Babassu is a replacement or can be used in conjunction with Coconut oil.  It is a cleansing oil.


----------



## Kathymzr (Jun 2, 2020)

I’m new at this but find Babassu oil a good addition. It adds to hardness and cleansing, and you can lower the amount of coconut oil. Another combo I like is 10,10,10 coconut, babassu, murumuru or Tuchman oils. Very cleansing but not drying.

Tucuma oil


----------



## Rune (Jun 2, 2020)

If your lye is 38% of oils, which is standard in most calculators, that will be quite a high amount of water, and it can make your soap soggy if you don't cure it enough. If you use 38% lye concentration (not 38% of oils), your water amount is not at all too high. But soap needs to cure anyway. The saponification process may not be complete immediately after cutting, and then the soap will be caustic and very drying for the skin. Can be dangerous too if you get it into your eyes.

Olive oil makes soap hard, but still very water soluble. If you want to use palm oil and if you have it available, that would be a very good oil to make your soap last longer (the palmitic acid in palm oil does that). Soy wax is another good alternative, it is full of stearic acid, and it will also make your soap harder and last longer. Oils high in palmitic and/or stearic acids, less water (if you use 38% of oils) and a good cure for 4 weeks or more, that could do the trick and make your soap less soggy.
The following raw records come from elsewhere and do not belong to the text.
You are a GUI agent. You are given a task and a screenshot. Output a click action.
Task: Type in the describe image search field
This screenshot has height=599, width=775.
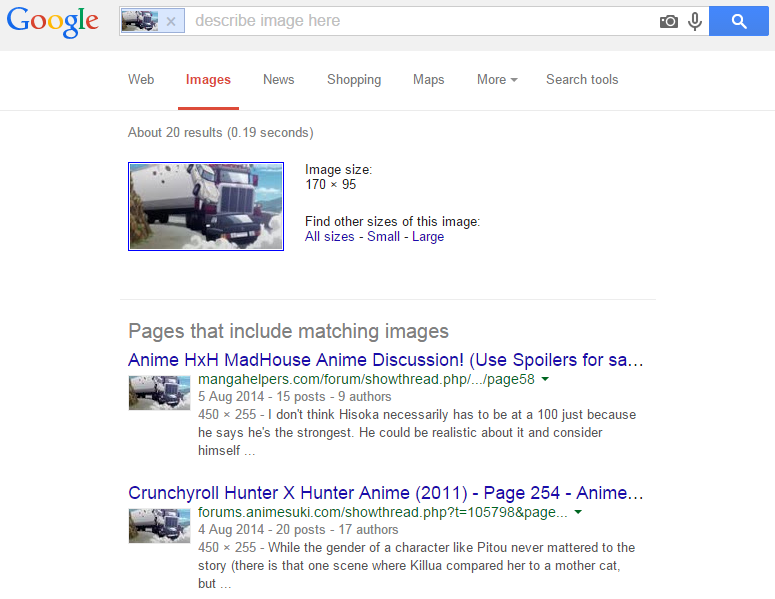[420, 21]
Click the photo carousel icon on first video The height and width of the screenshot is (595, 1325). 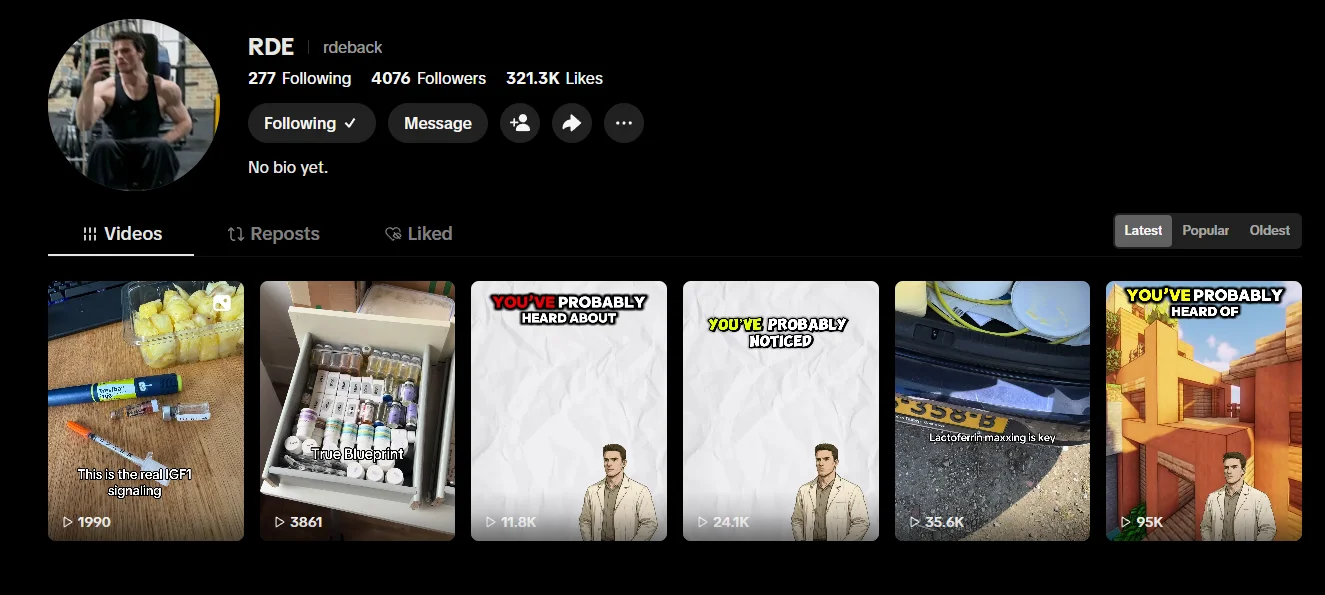coord(222,302)
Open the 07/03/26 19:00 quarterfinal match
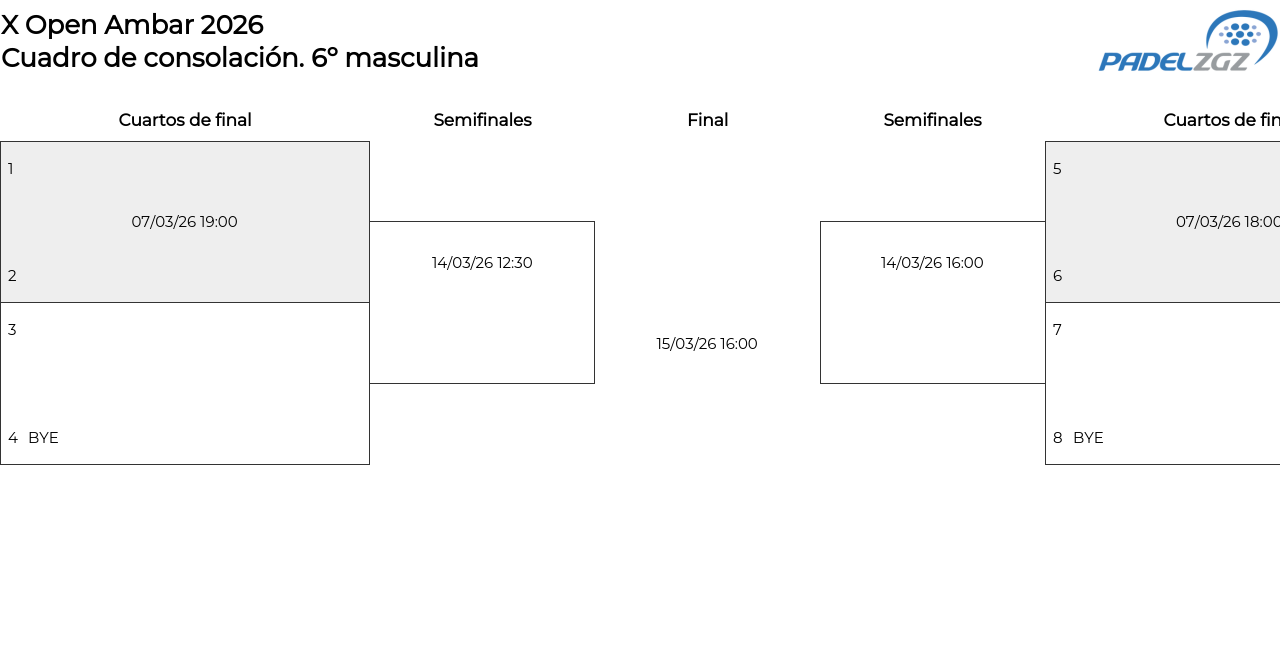 (185, 222)
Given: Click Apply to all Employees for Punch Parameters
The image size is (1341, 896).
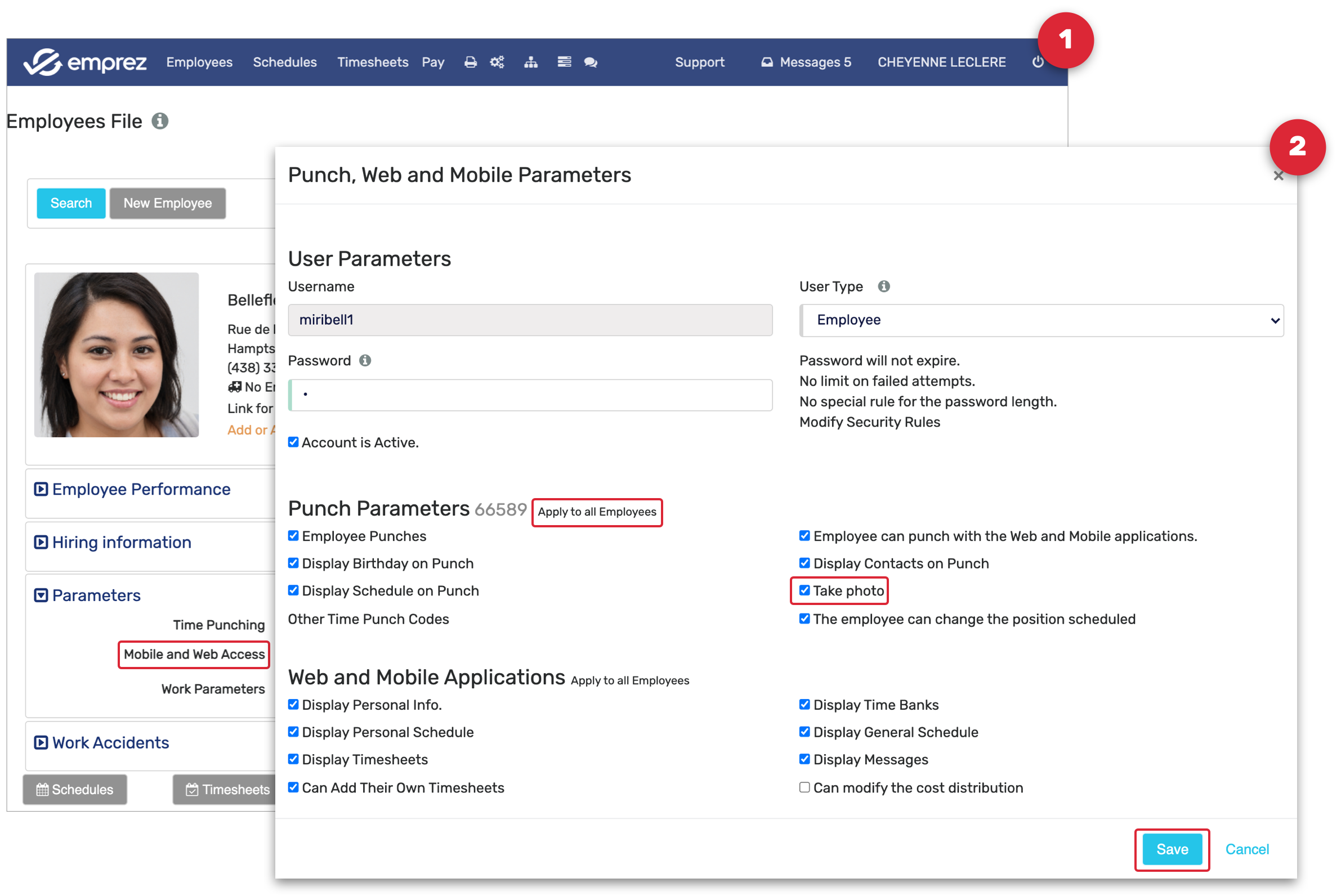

Plus that it must be stored between uses on something that makes your soap really dry up. I use the brush for an old school dishwashing thing (picture at at the bottom), and just turn it upside down, so that the soap rest on the brushes. That works really well, and is easy to clean. I wash the sink with it when it is dirty, rinse it, and then it is clean afterwards.

But yes, homemade soap don't behave exactly like store bought soap. Such soaps are usually made differently (extruded and pressed), plus that the glycerin is removed and some added back again, meaning less glycerin than homemade soap. Glycerin are nice for the skin, but it makes soap less tolerant to water and moisture before it gets soggy. And they are often made of 100% or near 100% palm oil (or at least a high amount of palm), which gives long lasting soaps. So it is a very different process and gives different soaps than our handmade ones. I bought one a few days ago, since I was almost out of handmade and have not made any soap for almost a year. It is called Sterilan, and I think it is a Norwegian brand. It is really good, and I like it. I love the scent of it! It smells vintage, and the color is baby blue. It is an old brand and I guess the scent have been unchanged over the years. But the soap is unfortunately slightly more drying to the skin, and it does not rinse off as easily for some reason. But otherwise a good soap, and it does not contain any detergents or anything strange, just saponified oils and the usual as colors and scents. But, homemade is more fun. Store bought is store bough and can never be as fun. But a good soap, yes, it for sure is.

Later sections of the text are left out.